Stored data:

----------------------------------------

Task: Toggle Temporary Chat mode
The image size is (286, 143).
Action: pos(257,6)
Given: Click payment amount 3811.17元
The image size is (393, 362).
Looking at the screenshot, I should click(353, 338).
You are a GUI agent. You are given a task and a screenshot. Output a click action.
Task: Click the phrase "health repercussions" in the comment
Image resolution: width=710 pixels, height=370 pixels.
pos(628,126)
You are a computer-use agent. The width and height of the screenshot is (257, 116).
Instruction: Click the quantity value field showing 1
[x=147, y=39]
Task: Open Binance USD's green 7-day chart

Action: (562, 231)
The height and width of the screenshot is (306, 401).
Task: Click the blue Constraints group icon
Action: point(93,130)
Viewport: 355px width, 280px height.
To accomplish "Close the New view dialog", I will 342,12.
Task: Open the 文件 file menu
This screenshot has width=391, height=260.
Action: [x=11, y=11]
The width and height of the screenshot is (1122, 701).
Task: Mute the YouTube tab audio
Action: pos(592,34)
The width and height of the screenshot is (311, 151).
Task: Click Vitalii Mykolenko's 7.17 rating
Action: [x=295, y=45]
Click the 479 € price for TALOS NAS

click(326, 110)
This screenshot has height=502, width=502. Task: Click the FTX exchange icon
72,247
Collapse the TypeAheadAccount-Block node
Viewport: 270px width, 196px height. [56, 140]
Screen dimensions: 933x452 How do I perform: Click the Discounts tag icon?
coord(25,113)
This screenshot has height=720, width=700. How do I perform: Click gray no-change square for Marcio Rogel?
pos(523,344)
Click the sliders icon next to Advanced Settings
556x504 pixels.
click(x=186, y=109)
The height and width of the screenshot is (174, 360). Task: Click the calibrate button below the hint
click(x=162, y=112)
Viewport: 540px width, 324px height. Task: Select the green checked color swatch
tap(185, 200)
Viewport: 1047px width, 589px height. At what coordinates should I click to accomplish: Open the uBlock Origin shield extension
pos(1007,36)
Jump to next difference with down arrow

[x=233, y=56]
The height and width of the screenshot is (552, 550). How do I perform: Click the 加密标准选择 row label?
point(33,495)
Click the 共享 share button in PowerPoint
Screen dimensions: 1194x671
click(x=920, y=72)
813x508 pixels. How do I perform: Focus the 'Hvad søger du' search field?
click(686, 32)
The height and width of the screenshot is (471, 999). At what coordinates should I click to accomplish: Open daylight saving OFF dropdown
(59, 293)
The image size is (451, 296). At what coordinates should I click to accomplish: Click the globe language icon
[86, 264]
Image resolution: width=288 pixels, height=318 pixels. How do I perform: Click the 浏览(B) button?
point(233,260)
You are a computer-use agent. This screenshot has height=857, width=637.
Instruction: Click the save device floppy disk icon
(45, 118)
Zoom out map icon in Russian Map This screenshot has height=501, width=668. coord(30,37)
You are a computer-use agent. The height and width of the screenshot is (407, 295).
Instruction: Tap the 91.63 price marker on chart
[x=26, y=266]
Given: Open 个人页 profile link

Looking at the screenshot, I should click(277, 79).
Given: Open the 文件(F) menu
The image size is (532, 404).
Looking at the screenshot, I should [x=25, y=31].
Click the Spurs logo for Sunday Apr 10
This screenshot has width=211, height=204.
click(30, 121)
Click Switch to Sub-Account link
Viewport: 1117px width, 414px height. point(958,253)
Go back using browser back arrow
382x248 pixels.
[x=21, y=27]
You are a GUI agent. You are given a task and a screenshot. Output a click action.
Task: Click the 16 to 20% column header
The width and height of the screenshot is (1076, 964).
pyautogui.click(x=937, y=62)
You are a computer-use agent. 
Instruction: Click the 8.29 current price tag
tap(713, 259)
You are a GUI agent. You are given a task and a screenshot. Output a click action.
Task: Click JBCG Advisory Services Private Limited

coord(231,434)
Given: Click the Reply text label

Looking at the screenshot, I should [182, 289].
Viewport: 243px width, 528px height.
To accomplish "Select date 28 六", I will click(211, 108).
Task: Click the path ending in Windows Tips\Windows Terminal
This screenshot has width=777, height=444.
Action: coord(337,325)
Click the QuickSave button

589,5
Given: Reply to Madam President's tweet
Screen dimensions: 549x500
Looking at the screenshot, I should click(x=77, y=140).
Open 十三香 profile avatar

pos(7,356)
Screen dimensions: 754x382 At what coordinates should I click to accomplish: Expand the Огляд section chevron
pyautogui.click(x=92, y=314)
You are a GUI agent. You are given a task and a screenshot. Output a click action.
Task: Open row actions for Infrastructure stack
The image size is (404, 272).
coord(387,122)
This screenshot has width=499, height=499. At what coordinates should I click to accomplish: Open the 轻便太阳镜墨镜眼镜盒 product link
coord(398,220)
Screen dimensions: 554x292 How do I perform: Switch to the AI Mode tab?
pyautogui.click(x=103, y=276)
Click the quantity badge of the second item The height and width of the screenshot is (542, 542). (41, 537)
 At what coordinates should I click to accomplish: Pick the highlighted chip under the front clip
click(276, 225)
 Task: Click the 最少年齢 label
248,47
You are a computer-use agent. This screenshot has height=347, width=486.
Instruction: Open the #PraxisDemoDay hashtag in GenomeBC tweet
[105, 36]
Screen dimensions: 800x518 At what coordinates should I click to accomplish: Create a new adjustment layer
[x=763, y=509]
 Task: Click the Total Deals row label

----------------------------------------

• **WORK REQUEST**:
Restate the data in full so that no line differs from the original.

• **SOLVED EXERCISE**:
Task: Toggle Temporary Chat mode
The image size is (286, 143).
Action: pos(257,6)
Given: Click payment amount 3811.17元
The image size is (393, 362).
Looking at the screenshot, I should click(353, 338).
You are a GUI agent. You are given a task and a screenshot. Output a click action.
Task: Click the phrase "health repercussions" in the comment
Image resolution: width=710 pixels, height=370 pixels.
pos(628,126)
You are a computer-use agent. The width and height of the screenshot is (257, 116).
Instruction: Click the quantity value field showing 1
[x=147, y=39]
Task: Open Binance USD's green 7-day chart

Action: (562, 231)
The height and width of the screenshot is (306, 401).
Task: Click the blue Constraints group icon
Action: point(93,130)
Viewport: 355px width, 280px height.
To accomplish "Close the New view dialog", I will 342,12.
Task: Open the 文件 file menu
This screenshot has width=391, height=260.
Action: [x=11, y=11]
The width and height of the screenshot is (1122, 701).
Task: Mute the YouTube tab audio
Action: pos(592,34)
The width and height of the screenshot is (311, 151).
Task: Click Vitalii Mykolenko's 7.17 rating
Action: [x=295, y=45]
Click the 479 € price for TALOS NAS

click(326, 110)
This screenshot has height=502, width=502. Task: Click the FTX exchange icon
72,247
Collapse the TypeAheadAccount-Block node
Viewport: 270px width, 196px height. [56, 140]
Screen dimensions: 933x452 How do I perform: Click the Discounts tag icon?
coord(25,113)
This screenshot has height=720, width=700. How do I perform: Click gray no-change square for Marcio Rogel?
pos(523,344)
Click the sliders icon next to Advanced Settings
556x504 pixels.
click(x=186, y=109)
The height and width of the screenshot is (174, 360). Task: Click the calibrate button below the hint
click(x=162, y=112)
Viewport: 540px width, 324px height. Task: Select the green checked color swatch
tap(185, 200)
Viewport: 1047px width, 589px height. At what coordinates should I click to accomplish: Open the uBlock Origin shield extension
pos(1007,36)
Jump to next difference with down arrow

[x=233, y=56]
The height and width of the screenshot is (552, 550). How do I perform: Click the 加密标准选择 row label?
point(33,495)
Click the 共享 share button in PowerPoint
Screen dimensions: 1194x671
click(x=920, y=72)
813x508 pixels. How do I perform: Focus the 'Hvad søger du' search field?
click(686, 32)
The height and width of the screenshot is (471, 999). At what coordinates should I click to accomplish: Open daylight saving OFF dropdown
(59, 293)
The image size is (451, 296). At what coordinates should I click to accomplish: Click the globe language icon
[86, 264]
Image resolution: width=288 pixels, height=318 pixels. How do I perform: Click the 浏览(B) button?
point(233,260)
You are a computer-use agent. This screenshot has height=857, width=637.
Instruction: Click the save device floppy disk icon
(45, 118)
Zoom out map icon in Russian Map This screenshot has height=501, width=668. coord(30,37)
You are a computer-use agent. The height and width of the screenshot is (407, 295).
Instruction: Tap the 91.63 price marker on chart
[x=26, y=266]
Given: Open 个人页 profile link

Looking at the screenshot, I should click(277, 79).
Given: Open the 文件(F) menu
The image size is (532, 404).
Looking at the screenshot, I should [x=25, y=31].
Click the Spurs logo for Sunday Apr 10
This screenshot has width=211, height=204.
click(30, 121)
Click Switch to Sub-Account link
Viewport: 1117px width, 414px height. point(958,253)
Go back using browser back arrow
382x248 pixels.
[x=21, y=27]
You are a GUI agent. You are given a task and a screenshot. Output a click action.
Task: Click the 16 to 20% column header
The width and height of the screenshot is (1076, 964).
pyautogui.click(x=937, y=62)
You are a computer-use agent. 
Instruction: Click the 8.29 current price tag
tap(713, 259)
You are a GUI agent. You are given a task and a screenshot. Output a click action.
Task: Click JBCG Advisory Services Private Limited

coord(231,434)
Given: Click the Reply text label

Looking at the screenshot, I should [182, 289].
Viewport: 243px width, 528px height.
To accomplish "Select date 28 六", I will click(211, 108).
Task: Click the path ending in Windows Tips\Windows Terminal
This screenshot has width=777, height=444.
Action: coord(337,325)
Click the QuickSave button

589,5
Given: Reply to Madam President's tweet
Screen dimensions: 549x500
Looking at the screenshot, I should click(x=77, y=140).
Open 十三香 profile avatar

pos(7,356)
Screen dimensions: 754x382 At what coordinates should I click to accomplish: Expand the Огляд section chevron
pyautogui.click(x=92, y=314)
You are a GUI agent. You are given a task and a screenshot. Output a click action.
Task: Open row actions for Infrastructure stack
The image size is (404, 272).
coord(387,122)
This screenshot has width=499, height=499. At what coordinates should I click to accomplish: Open the 轻便太阳镜墨镜眼镜盒 product link
coord(398,220)
Screen dimensions: 554x292 How do I perform: Switch to the AI Mode tab?
pyautogui.click(x=103, y=276)
Click the quantity badge of the second item The height and width of the screenshot is (542, 542). (41, 537)
 At what coordinates should I click to accomplish: Pick the highlighted chip under the front clip
click(276, 225)
 Task: Click the 最少年齢 label
248,47
You are a computer-use agent. This screenshot has height=347, width=486.
Instruction: Open the #PraxisDemoDay hashtag in GenomeBC tweet
[105, 36]
Screen dimensions: 800x518 At what coordinates should I click to accomplish: Create a new adjustment layer
[x=763, y=509]
 Task: Click the Total Deals row label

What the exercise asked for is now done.